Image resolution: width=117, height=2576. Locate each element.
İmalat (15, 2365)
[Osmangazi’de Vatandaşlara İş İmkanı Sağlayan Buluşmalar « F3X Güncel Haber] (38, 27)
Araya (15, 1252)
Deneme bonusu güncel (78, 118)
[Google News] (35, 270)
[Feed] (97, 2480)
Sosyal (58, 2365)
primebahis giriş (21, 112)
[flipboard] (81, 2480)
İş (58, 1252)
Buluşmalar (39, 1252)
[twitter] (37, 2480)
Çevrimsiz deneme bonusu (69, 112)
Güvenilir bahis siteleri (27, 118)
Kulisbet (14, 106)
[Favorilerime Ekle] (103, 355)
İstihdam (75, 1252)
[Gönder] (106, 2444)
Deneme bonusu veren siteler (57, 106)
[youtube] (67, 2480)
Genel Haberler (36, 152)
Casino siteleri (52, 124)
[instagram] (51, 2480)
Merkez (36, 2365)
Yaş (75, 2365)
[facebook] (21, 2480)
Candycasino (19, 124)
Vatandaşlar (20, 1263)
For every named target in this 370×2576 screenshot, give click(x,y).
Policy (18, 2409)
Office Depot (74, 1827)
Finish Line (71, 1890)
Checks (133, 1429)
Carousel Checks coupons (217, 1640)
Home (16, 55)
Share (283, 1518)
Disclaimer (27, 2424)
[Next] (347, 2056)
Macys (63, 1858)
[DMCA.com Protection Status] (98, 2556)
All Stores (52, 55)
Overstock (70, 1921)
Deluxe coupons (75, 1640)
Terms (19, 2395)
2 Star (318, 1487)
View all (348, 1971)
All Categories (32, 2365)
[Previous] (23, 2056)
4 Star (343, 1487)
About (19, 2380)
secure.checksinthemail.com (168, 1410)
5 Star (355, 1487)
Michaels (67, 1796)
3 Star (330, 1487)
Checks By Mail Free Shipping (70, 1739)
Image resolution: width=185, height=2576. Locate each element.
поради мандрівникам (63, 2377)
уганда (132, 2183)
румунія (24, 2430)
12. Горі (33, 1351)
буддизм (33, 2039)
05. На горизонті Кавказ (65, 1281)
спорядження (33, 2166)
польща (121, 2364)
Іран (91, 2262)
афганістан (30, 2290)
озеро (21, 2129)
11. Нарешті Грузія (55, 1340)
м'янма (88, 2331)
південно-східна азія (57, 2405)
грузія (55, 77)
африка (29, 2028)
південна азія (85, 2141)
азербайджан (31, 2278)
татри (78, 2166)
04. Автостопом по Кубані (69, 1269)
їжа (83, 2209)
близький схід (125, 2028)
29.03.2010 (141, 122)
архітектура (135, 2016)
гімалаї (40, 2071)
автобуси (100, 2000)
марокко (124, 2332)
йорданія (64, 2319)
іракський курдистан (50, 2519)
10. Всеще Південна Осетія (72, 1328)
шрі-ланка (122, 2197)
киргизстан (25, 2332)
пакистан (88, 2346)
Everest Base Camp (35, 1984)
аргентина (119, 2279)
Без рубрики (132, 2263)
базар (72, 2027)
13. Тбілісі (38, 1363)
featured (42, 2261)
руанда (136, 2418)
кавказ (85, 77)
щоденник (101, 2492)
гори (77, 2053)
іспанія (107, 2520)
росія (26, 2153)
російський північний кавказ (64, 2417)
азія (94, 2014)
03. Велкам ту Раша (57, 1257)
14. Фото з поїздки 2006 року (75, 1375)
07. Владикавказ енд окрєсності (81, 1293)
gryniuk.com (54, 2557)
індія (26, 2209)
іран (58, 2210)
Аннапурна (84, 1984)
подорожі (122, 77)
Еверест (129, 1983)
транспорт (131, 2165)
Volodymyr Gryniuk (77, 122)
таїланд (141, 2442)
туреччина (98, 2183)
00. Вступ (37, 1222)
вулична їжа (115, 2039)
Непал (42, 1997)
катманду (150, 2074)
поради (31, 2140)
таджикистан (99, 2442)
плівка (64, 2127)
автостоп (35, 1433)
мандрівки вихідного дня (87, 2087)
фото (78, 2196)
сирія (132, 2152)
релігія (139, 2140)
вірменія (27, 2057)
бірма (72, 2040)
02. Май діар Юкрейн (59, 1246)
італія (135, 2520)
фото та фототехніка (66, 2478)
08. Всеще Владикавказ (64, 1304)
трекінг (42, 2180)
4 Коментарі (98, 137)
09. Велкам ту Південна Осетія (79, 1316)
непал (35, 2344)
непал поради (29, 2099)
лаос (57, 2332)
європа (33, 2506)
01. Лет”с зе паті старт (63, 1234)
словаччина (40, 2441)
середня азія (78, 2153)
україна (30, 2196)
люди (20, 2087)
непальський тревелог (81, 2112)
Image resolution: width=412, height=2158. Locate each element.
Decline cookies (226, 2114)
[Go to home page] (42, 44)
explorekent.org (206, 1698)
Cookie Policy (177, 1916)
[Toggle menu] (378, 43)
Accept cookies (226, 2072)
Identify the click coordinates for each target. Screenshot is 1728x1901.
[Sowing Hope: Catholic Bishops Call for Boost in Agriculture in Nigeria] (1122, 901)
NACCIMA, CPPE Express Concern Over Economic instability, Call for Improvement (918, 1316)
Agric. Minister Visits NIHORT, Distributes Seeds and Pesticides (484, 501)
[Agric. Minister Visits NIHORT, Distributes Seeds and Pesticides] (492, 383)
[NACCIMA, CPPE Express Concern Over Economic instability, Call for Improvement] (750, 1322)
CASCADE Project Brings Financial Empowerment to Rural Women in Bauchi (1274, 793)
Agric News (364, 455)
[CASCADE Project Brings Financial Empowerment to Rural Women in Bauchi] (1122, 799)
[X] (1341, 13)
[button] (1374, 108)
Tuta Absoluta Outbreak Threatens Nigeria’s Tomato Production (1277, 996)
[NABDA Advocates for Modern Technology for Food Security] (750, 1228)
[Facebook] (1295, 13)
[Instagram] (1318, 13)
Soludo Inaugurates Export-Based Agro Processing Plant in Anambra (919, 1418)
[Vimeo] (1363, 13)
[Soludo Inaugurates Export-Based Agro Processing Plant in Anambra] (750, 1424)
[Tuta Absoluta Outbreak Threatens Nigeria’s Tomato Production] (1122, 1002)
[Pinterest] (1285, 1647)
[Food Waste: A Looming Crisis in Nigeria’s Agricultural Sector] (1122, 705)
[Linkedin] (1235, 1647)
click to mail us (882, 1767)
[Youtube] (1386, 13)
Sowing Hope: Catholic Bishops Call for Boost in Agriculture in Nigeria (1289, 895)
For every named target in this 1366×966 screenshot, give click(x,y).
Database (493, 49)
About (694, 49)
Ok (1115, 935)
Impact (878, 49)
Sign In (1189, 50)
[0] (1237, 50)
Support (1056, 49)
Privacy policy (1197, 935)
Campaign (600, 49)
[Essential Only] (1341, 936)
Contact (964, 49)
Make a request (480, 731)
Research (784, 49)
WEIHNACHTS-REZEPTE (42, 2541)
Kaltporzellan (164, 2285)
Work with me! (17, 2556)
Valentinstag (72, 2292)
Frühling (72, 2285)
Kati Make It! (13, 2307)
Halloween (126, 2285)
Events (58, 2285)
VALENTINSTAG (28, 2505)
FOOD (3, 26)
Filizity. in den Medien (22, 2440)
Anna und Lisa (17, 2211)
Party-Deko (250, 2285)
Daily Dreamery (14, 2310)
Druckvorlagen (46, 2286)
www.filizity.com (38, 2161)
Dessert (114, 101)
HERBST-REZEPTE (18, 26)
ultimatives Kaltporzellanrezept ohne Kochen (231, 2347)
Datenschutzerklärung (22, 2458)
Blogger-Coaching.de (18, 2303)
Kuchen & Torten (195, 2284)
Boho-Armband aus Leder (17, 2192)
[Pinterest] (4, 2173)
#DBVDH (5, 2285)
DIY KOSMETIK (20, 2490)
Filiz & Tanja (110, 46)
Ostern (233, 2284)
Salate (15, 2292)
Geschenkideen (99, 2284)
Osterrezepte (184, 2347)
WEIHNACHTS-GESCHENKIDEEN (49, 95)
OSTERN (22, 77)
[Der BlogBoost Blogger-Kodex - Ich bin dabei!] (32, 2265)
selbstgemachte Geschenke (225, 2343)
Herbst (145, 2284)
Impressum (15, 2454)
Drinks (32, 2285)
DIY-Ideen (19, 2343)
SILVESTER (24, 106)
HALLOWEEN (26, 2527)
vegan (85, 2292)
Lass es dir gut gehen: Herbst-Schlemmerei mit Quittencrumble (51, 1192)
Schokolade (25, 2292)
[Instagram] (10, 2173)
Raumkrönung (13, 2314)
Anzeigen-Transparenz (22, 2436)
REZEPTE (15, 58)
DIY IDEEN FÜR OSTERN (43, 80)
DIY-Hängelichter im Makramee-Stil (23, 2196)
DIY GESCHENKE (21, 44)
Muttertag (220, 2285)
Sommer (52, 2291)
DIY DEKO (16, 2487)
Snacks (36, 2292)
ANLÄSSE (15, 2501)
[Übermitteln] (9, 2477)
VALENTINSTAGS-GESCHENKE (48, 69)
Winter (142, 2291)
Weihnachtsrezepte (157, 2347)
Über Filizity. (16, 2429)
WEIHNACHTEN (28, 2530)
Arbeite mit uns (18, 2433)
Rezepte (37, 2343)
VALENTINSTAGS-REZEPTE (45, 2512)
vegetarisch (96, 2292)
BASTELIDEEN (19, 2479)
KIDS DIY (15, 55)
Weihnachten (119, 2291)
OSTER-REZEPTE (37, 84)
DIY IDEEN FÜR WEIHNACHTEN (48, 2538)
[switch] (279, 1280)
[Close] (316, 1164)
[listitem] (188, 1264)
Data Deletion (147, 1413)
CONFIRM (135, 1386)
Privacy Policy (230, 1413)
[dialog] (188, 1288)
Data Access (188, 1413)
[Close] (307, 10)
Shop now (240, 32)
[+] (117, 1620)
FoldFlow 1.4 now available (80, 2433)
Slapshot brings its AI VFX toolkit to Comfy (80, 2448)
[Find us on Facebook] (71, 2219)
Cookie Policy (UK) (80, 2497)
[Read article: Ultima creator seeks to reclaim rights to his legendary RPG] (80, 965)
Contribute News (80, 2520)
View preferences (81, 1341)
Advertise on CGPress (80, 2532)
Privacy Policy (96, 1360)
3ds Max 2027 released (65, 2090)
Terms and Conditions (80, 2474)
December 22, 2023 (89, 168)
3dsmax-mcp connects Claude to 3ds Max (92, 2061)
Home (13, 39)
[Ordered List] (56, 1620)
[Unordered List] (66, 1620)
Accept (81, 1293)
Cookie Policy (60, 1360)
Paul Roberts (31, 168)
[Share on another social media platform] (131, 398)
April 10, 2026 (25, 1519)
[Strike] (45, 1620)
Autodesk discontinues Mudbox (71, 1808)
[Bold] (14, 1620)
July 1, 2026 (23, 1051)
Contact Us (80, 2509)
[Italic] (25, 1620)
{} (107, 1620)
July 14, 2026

⁂

Look through the data above and report every line in which "Tuta" appears.

Tuta Absoluta Outbreak Threatens Nigeria’s Tomato Production (1277, 996)
[Tuta Absoluta Outbreak Threatens Nigeria’s Tomato Production] (1122, 1002)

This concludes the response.